Random drift and culture change

In April we chose to read Bentley, Hahn and Shennan’s paper Random drift and culture change (2004).

This very interesting study explains cultural variants on three real-world datasets using a neutral model. The model predicts the random drift effect on the statistics of the variants from the population size and the innovation (mutation) rate or only using the number of new variants per time slice. Because it requires a minimal number of free parameters, the authors propose using this very simple model as a null model, against which hypotheses can be tested to determine whether the variants of a certain trait in population are neutral, which often seems to be the case.

Let us know what you think about this paper and the model it suggests. Do you think you could find it useful for your own research?


  • comment-avatar
    Piers Kelly 17 May 2017 (09:21)

    Where next for the neutral model?
    I was going to wait for somebody else to comment on this paper first, only because I found it difficult to understand on a first read, but upon reading it again I think I get the gist: the ‘neutral model’ is the best default interpretive schema for understanding cultural variation. Humans tend to reproduce from the pool of variants at their disposal in their immediate context, and cultural fads are rare. The datasets (patents, names, pottery motifs) are sufficiently clean and quantifiable and thus offer the possibility to test this model effectively.

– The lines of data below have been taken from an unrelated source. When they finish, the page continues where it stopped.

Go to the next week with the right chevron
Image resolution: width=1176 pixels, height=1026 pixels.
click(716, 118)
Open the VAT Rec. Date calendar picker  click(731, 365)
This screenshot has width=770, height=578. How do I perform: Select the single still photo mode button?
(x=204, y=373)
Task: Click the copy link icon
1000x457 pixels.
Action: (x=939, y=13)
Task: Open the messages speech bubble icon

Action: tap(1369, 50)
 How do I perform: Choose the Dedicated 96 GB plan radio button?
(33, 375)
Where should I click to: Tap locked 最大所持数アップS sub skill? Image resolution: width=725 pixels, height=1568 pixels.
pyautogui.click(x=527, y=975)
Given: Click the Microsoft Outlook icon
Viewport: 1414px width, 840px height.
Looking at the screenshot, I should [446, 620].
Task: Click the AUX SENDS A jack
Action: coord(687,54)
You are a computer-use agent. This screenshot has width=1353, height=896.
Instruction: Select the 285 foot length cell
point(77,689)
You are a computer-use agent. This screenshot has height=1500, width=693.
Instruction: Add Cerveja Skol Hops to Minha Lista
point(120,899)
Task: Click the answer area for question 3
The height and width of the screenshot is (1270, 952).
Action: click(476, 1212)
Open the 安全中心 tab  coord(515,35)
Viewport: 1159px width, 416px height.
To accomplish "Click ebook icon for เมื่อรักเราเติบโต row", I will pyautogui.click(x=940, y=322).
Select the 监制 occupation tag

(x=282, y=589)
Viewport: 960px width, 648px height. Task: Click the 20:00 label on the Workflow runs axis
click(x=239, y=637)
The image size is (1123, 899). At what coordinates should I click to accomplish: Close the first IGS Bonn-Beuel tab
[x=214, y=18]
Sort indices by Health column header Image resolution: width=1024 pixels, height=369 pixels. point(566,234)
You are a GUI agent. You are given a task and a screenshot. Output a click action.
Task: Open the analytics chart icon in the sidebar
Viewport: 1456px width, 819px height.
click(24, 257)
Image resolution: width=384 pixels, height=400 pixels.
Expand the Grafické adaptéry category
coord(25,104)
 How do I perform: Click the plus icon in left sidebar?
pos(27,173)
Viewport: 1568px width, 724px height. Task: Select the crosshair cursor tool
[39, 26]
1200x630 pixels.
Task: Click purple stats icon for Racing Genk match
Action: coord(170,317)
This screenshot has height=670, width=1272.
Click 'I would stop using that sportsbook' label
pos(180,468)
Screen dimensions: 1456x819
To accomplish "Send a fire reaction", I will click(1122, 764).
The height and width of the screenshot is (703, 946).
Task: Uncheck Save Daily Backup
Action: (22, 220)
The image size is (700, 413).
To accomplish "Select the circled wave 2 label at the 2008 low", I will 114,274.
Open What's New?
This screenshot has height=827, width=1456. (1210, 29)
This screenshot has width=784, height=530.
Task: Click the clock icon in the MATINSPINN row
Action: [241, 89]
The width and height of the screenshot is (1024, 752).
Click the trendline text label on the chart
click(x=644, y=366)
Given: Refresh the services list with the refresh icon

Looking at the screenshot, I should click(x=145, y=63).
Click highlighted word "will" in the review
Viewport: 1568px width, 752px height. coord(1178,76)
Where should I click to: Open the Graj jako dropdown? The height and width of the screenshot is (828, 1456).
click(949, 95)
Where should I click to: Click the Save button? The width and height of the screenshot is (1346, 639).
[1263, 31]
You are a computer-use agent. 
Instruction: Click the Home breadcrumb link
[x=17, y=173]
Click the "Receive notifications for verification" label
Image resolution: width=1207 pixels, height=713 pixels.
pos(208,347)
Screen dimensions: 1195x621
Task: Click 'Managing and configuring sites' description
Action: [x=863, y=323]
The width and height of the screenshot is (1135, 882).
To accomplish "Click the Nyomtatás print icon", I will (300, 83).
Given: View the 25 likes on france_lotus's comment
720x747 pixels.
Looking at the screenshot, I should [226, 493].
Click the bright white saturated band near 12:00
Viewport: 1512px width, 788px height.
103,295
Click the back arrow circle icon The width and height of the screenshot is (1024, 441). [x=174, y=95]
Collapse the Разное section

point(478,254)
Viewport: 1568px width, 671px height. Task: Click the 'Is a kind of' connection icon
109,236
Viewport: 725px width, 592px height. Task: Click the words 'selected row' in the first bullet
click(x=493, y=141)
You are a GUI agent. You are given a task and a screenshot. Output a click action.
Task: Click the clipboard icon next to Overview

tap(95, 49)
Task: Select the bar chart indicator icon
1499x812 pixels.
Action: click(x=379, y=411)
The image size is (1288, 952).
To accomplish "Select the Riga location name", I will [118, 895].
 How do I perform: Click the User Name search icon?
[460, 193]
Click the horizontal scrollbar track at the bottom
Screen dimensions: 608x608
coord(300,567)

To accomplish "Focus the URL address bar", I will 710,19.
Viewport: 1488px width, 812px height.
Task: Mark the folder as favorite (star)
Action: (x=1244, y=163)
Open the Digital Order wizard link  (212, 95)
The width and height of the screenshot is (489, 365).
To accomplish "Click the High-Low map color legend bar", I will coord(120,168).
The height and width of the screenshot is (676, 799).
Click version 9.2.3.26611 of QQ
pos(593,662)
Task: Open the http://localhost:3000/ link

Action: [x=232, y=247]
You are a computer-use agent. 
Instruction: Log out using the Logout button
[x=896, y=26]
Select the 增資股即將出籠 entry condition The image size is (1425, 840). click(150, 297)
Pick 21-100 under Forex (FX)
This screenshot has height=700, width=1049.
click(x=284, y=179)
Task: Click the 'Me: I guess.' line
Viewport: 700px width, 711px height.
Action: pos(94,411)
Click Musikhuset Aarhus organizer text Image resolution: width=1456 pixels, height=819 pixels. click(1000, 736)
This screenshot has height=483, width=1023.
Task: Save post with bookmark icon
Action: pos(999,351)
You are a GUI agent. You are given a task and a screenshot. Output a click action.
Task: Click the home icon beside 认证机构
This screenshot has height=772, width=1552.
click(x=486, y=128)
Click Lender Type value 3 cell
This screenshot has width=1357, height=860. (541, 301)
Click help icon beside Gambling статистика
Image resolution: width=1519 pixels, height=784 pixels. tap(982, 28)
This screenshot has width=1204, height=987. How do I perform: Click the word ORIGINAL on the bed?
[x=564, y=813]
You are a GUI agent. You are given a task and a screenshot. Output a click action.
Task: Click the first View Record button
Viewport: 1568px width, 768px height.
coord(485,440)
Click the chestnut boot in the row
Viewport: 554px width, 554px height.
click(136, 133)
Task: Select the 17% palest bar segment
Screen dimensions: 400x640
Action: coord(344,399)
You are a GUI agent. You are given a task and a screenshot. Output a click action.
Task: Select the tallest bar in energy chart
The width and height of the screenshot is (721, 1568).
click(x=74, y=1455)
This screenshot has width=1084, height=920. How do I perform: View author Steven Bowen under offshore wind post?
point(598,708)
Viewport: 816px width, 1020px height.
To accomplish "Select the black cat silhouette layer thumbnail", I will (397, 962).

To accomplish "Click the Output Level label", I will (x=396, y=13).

    My main question for this paper is this: if we can safely assume that the neutral model works and is reliable, how is the knowledge informative for areas in which the data is incomplete? Eg, what if we have a series of motifs from an archeological sites dating to 3000BP, and another set of related motifs from the same cultural complex dating to 1000BP, but zero artefacts recovered for the intervening period? Can the neutral model be used to infer the range motifs in the missing time period? Perhaps this is not the best example to illustrate my point, but I’m always interested in trying to imagine potential real-world applications for these kinds of models rather than simply testing them for their own sake (which is of course important too, but one can think big at the same time). Ideas?

  • comment-avatar
    Olivier Morin 25 May 2017 (15:46)

    about Piers’ question
    One possible application that I can think of is the detection of faked, or severely flawed, datasets. Humans are notoriously bad at creating truly random patterns, and power-law distributions aren’t immediately intuitive. People who have been producing big repertoires of artistic designs on their own (for instance when creating fake archaeological findings or fake art) may not be respecting power-law distributions. If such distributions appear as a result of cultural transmission, then individual fakers shouldn’t respect them. Thus, it might be possible to use those, in conjunction with other cues, to detect fraud. (This would only be possible for cases where a complete set of “findings” has been faked, e.g. the Glozel tablets).